PASSAGE:

^^^^^^^^^^^^^^^^

Here is the methodologies for all the benchmarks: https://storage.googleapis.com/deepmind-media/gemini/gemini_...
The arc-agi-2 score (84.6%) is from the semi-private eval set. If gemini-3-deepthink gets above 85% on the private eval set, it will be considered "solved"
>Submit a solution which scores 85% on the ARC-AGI-2 private evaluation set and win $700K. https://arcprize.org/guide#overview
Interestingly, the title of that PDF calls it "Gemini 3.1 Pro". Guess that's dropping soon.
I looked at the file name but not the document title (specifically because I was wondering if this is 3.1). Good spot.
edit: they just removed the reference to "3.1" from the pdf
I think this is 3.1 (3.0 Pro with the RL improv of 3.0 Flash). But they probably decided to market it as Deep Think because why not charge more for it.
The Deep Think moniker is for parallel compute models though, not long CoT like pro models.
It's possible though that deep think 3 is running 3.1 models under the hood.
That's odd considering 3.0 is still labeled a "preview" release.
I think it'll be 3.1 by the time it's labelled GA - they said after 3.0 launch that they figured out new RL methods for Flash that the Pro model hasn't benefitted from.
The rumor was that 3.1 was today's drop
Where are these rumors floating around?
One of many https://x.com/synthwavedd/status/2021983382314660075
Huh, so if a China-based lab takes ARC-AGI-2 on the new year, then they can say they had just-shy of a solution anyway.
> If gemini-3-deepthink gets above 85% on the private eval set, it will be considered "solved"
They never will do on private set, because it would mean its being leaked to google.

^^^^^^^^^^^^^^^^

WHAT YOU SHOULD DO: In the thread above, which evaluation set did the 84.6% ARC-AGI-2 score come from?

Saved entries:
^^^^^^^^^^^^^^^^

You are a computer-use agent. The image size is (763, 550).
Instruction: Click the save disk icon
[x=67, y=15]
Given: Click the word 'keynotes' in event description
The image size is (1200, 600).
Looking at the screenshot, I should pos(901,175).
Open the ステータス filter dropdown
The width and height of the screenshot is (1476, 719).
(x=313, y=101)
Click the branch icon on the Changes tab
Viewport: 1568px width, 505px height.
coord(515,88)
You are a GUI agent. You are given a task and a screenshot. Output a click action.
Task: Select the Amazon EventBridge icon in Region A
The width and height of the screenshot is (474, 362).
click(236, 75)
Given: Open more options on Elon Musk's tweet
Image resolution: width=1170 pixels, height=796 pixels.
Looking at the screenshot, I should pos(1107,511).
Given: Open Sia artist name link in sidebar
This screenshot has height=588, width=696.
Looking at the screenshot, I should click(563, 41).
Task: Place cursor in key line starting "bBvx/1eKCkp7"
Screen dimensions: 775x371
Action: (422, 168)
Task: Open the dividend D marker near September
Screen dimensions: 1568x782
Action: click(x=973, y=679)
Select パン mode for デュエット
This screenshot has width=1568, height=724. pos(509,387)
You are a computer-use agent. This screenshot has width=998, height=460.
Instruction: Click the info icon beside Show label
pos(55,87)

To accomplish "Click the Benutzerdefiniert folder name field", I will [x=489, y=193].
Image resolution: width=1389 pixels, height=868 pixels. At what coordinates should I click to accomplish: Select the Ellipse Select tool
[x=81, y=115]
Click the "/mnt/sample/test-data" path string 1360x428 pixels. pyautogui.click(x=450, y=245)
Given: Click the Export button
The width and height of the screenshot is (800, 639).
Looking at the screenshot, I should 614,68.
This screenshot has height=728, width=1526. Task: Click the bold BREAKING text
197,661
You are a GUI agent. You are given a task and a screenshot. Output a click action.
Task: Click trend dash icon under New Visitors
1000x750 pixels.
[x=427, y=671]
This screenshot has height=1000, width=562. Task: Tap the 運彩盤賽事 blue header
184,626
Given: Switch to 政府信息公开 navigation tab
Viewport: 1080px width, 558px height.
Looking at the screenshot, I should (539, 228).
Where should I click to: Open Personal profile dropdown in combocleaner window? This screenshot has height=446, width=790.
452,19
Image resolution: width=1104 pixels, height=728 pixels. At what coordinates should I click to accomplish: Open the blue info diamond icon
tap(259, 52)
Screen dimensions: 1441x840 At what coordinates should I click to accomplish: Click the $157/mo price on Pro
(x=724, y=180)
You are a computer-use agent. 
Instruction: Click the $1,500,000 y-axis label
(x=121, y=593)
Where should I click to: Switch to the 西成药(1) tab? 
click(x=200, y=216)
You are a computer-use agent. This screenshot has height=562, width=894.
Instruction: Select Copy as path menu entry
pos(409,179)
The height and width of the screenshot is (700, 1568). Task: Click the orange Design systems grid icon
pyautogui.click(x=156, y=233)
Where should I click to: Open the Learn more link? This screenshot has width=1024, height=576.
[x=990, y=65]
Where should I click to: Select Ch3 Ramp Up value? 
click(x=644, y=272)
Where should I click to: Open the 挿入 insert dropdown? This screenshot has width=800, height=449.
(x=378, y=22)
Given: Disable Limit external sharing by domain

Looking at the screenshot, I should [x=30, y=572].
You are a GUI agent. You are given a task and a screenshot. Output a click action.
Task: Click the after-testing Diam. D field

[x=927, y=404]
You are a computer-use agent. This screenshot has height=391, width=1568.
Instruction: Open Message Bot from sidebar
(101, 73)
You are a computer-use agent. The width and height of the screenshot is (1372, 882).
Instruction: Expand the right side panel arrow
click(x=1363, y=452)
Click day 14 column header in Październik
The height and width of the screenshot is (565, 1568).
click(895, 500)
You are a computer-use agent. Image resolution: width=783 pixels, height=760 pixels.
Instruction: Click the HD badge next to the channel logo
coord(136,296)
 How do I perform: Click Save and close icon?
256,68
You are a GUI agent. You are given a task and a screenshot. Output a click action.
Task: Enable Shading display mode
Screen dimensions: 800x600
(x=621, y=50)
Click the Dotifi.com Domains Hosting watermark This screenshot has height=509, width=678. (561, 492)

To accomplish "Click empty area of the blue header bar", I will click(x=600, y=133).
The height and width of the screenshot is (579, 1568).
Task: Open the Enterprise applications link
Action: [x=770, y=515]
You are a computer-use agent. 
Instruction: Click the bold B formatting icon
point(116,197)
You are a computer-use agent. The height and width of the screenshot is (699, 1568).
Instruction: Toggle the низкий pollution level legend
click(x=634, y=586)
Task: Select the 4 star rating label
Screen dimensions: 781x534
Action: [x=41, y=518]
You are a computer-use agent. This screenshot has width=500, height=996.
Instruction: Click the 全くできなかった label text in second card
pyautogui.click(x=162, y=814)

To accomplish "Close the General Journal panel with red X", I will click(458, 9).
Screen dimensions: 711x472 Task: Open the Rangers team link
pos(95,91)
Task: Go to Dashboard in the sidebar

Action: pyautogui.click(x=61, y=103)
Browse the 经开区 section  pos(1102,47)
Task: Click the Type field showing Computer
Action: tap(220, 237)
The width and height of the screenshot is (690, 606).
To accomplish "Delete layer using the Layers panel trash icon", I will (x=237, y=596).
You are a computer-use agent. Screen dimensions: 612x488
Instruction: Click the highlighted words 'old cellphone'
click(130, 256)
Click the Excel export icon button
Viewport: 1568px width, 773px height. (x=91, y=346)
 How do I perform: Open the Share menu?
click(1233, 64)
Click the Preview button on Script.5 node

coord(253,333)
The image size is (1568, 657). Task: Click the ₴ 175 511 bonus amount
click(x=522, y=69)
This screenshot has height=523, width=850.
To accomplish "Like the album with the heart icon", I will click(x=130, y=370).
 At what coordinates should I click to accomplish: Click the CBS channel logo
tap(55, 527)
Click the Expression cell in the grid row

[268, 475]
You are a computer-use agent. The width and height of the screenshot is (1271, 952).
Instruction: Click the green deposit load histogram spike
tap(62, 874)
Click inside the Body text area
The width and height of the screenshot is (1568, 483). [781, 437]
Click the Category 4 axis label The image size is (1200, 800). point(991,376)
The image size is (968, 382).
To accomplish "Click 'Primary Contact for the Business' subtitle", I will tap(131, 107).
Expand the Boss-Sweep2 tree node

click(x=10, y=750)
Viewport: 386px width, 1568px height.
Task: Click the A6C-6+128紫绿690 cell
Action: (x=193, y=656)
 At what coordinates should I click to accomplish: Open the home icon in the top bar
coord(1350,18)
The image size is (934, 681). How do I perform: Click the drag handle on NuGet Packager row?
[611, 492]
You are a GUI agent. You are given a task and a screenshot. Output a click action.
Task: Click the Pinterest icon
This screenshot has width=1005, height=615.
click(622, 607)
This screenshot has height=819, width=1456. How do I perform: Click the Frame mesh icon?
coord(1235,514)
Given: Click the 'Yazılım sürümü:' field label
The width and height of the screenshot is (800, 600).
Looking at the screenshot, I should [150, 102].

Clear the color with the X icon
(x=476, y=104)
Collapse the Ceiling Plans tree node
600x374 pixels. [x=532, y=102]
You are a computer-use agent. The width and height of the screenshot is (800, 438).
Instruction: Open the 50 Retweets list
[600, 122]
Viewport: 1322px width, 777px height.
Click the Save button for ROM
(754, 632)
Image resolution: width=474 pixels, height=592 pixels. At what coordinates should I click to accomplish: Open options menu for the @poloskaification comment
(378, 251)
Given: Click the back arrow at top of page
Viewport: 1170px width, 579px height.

^^^^^^^^^^^^^^^^

RESPONSE TO THE EXERCISE: The semi-private eval set.